TASK BRIEF: Nothing but the lines from the one containing "This screenshot has width=1171, height=847." through the last line of the data below should be returned, each exactly as it stands, pictures excluded.

━━ DATA EXTRACT

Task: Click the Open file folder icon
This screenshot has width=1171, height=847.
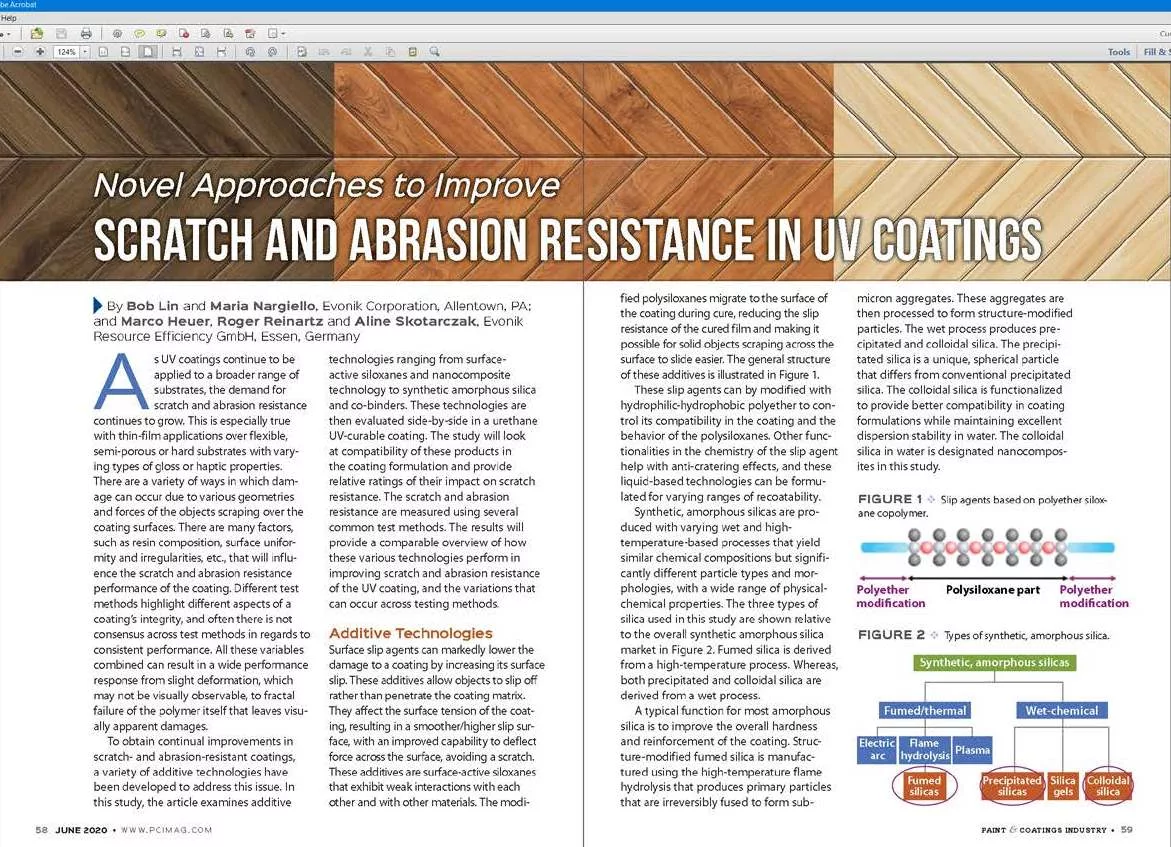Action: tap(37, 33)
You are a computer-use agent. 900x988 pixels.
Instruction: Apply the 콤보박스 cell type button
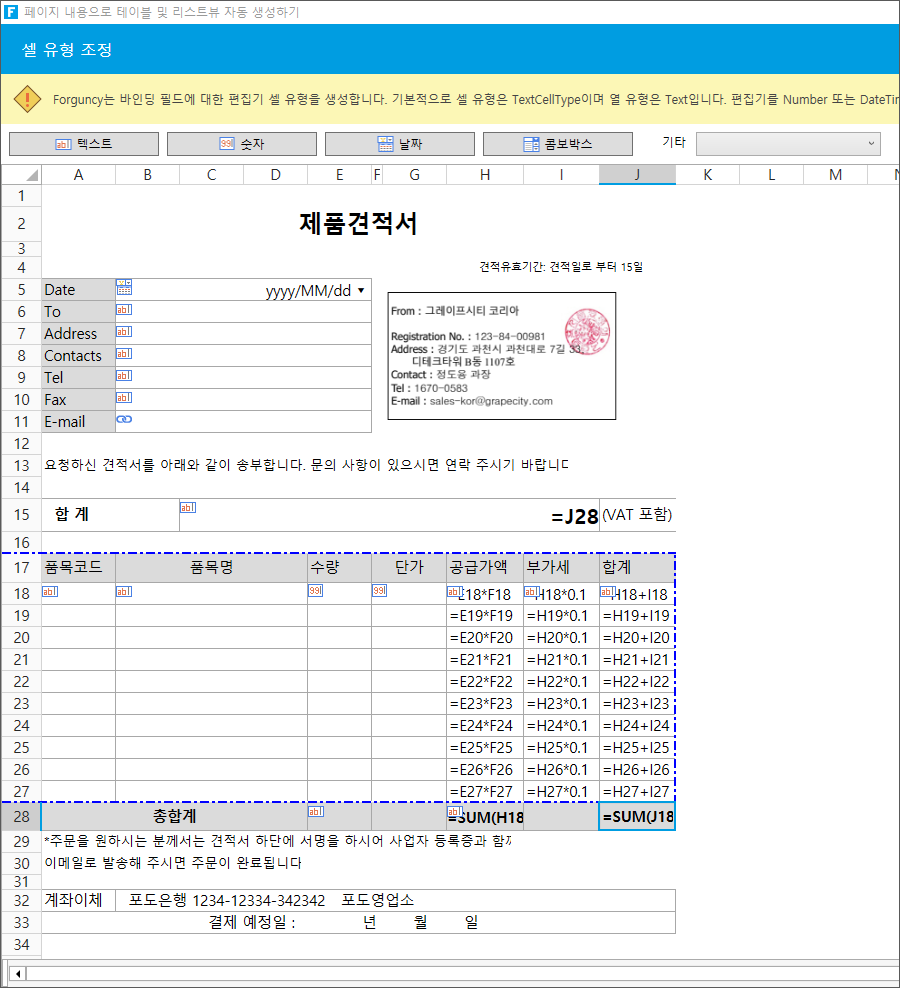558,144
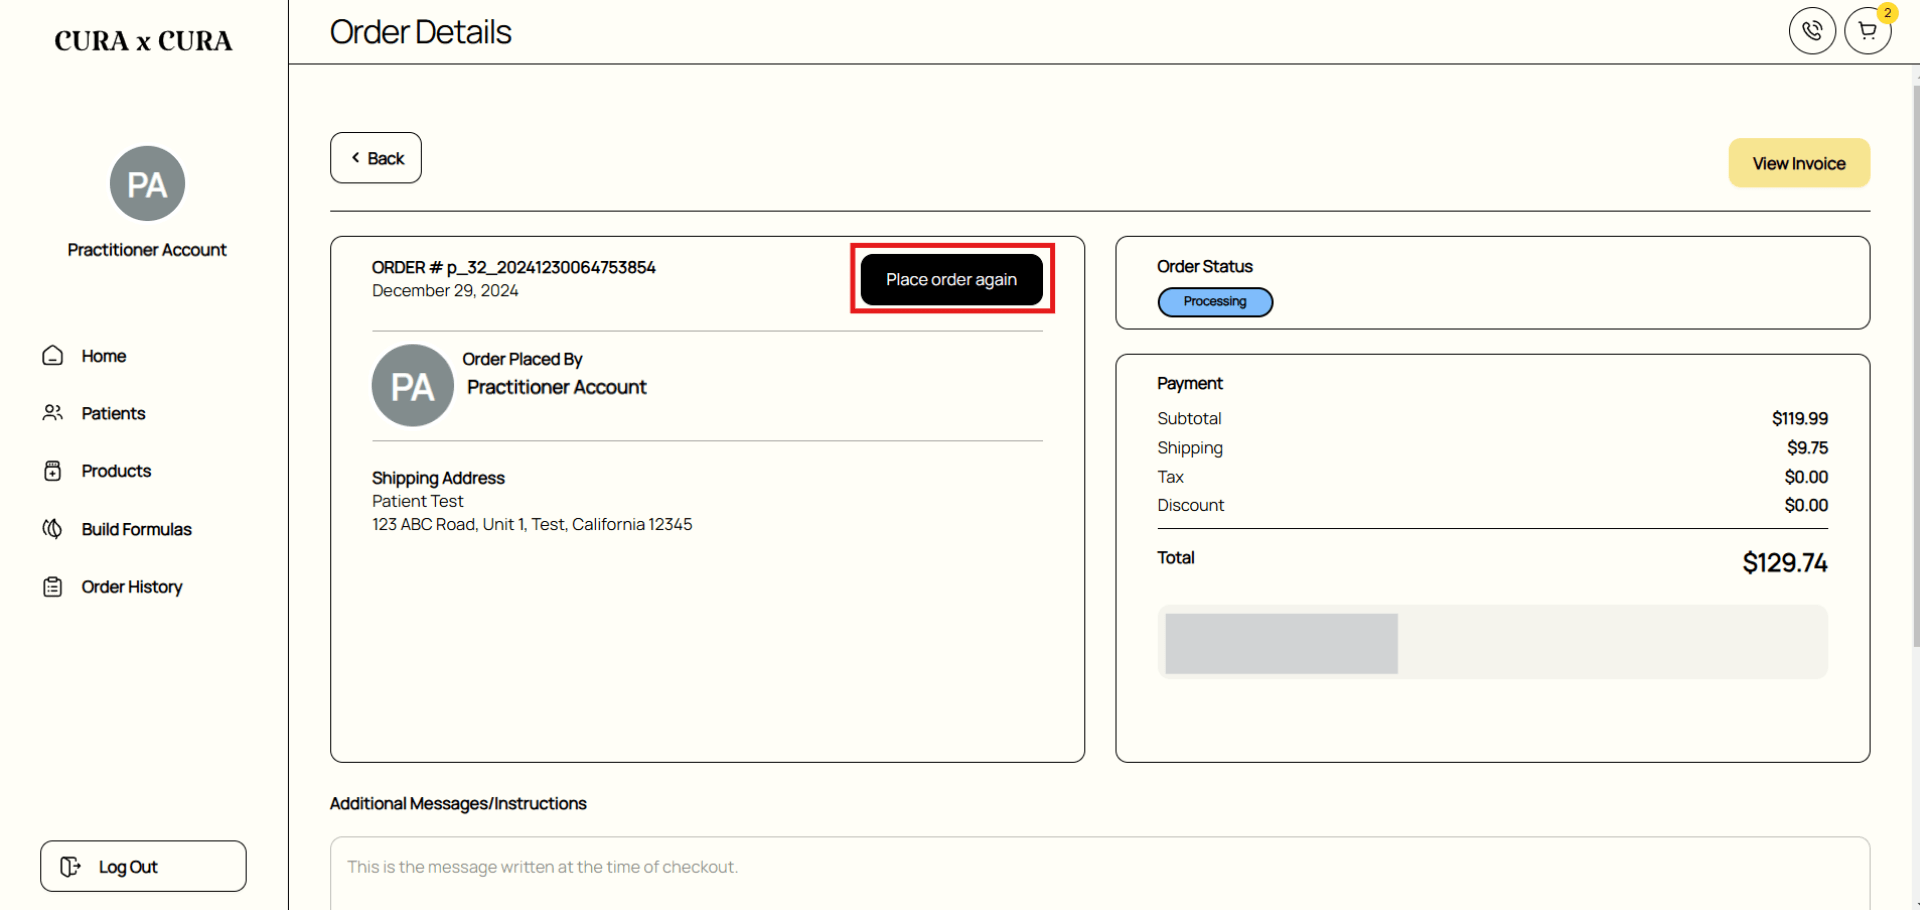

━━━━

THE ANSWER:
This screenshot has width=1171, height=847.
Action: tap(37, 33)
You are a computer-use agent. 900x988 pixels.
Instruction: Apply the 콤보박스 cell type button
558,144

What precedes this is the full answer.